The bloody noses started almost immediately. Paul Stewart, a former police officer and first lieutenant in the U.S. Army, completely lost his home when Hurricane Katrina made landfall in Bay St. Louis, Mississippi. That December, the Federal Emergency and Management Agency (FEMA) gave Stewart and his wife a trailer to live in. The first night they slept in it, she woke up with blood coming out of her nose. Then he started developing troubling respiratory symptoms — burning eyes, coughing, a constantly scratchy throat. One morning, they awoke to find CiCi, their pet cockatiel, half-dead. All the symptoms pointed to formaldehyde poisoning.
Before too long, it became clear that those symptoms also pointed to yet more evidence of FEMA incompetence in dealing with the aftermath of the devastating storm. In fact, if anyone thought that FEMA’s reputation for its handling of Katrina couldn’t get any worse, they only had to listen to Stewart and others testify at Thursday’s hearing before the House Oversight and Government Reform Committee. Dozens of pages of internal FEMA e-mails released by the committee revealed the agency’s deliberate ignorance of field staff who were concerned about formaldehyde gas being emitted in trailers housing displaced residents. The documents revealed an agency that seemed more concerned with preventing potential lawsuits than with the health of those living in their mobile homes. “Recently discovered documents make it appear FEMA’s primary concerns were legal liability and public relations, not human health and safety,” said Virginia Rep. Tom Davis, a Republican. FEMA administrator R. David Paulison, who received stern questioning from both sides of the aisle, admitted that, “in hindsight, we could have moved faster to address [concerns].”
Following Hurricanes Katrina and Rita, FEMA doled out over 120,000 mobile homes to residents of the Gulf Coast. Many of those trailers have walls and cabinets made up of particleboard, which contains formaldehyde that can sometimes emit gas in hot, humid weather such as that found in Louisiana and Mississippi. The effect on humans (especially children) range from “burning sensations in the eyes, nose, and throat; nausea; coughing; chest tightness; wheezing; skin rashes and allergic reactions.” As early as March 2006, FEMA began to receive complaints about formaldehyde odors. After one trailer was tested, an April 2006 e-mail sent from a FEMA attorney to another staffer concluded, “The end result — well above OSHA (Occupational Safety and Health Administration) standards… Tester himself developed eye-watering symptoms of exposure.” Yet, in response to complaints, FEMA’s legal department advised that testing “would imply FEMA’s ownership of the issue.” Another read, “Do not initiate any testing until we give the OK… Should [tests] indicate some problem, the clock is running on our duty to respond to them.”

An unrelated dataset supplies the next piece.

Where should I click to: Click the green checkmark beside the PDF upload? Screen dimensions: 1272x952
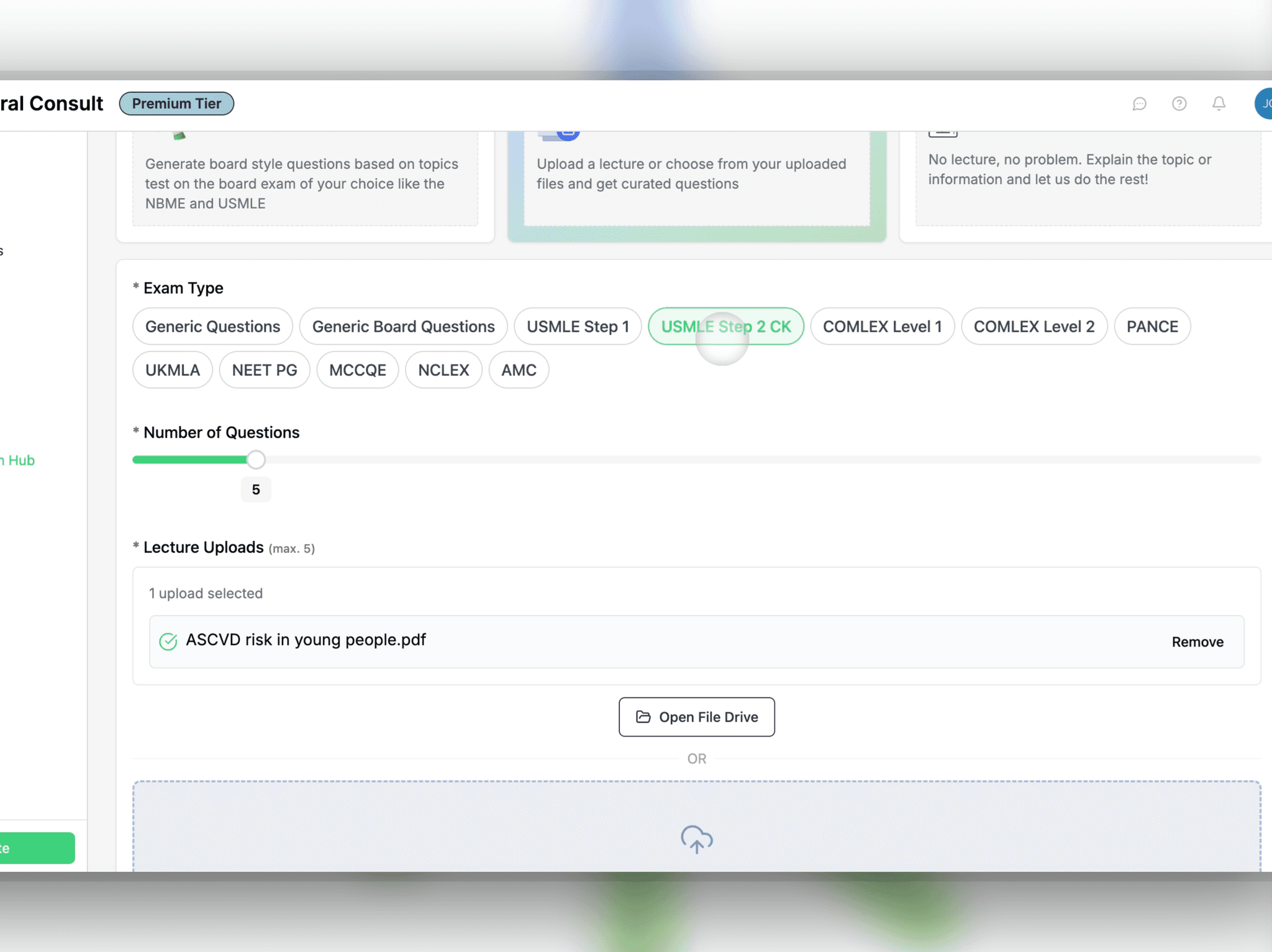(x=168, y=641)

Rep. Henry Waxman, a California Democrat and committee chair, referred to FEMA’s attitude as “sickening” and further said, “The nearly 5,000 pages of documents we’ve reviewed expose an official policy of premeditated ignorance.” He also criticized the testing standards that FEMA and the Environmental Protection Agency used before they eventually came to the incorrect conclusion, as Paulison stated in May 2007, that “the formaldehyde does not present a health hazard.” Trailers were left with windows ajar, air conditioning on and all vents open for days before interior air levels were tested for the gas — conditions that did not nearly approximate actual living conditions. It was only almost a year and a half after the first complaint — and with the looming prospect of a congressional hearing — that FEMA decided to act. Just yesterday, the agency announced that it was teaming up with the Centers for Disease Control and Prevention to conduct testing of the air quality in its trailers.
The back-and-forth between Paulison and lawmakers was tense, with repeated interruptions as they hammered home his agency’s repeated failures. After Paulison said that the chairman’s criticism was unfair because hindsight has made the situation clearer, Rep. Waxman responded, “Your own staff told you at the time there was a problem. That’s not hindsight. That’s a lack of foresight.” Yet, despite striking testimony by victims and his seeming acknowledgment that mistakes were made (“we’re recognizing that we may have something larger than just some individual cases”), Paulison still maintained that formaldehyde might not be the problem. “There is an issue inside those trailers, but I’m not sure if it’s formaldehyde, or mold, or what.” At present, he said, FEMA has “documented just over 200 complaints of strange odors including formaldehyde.” Only 58 trailers have been replaced.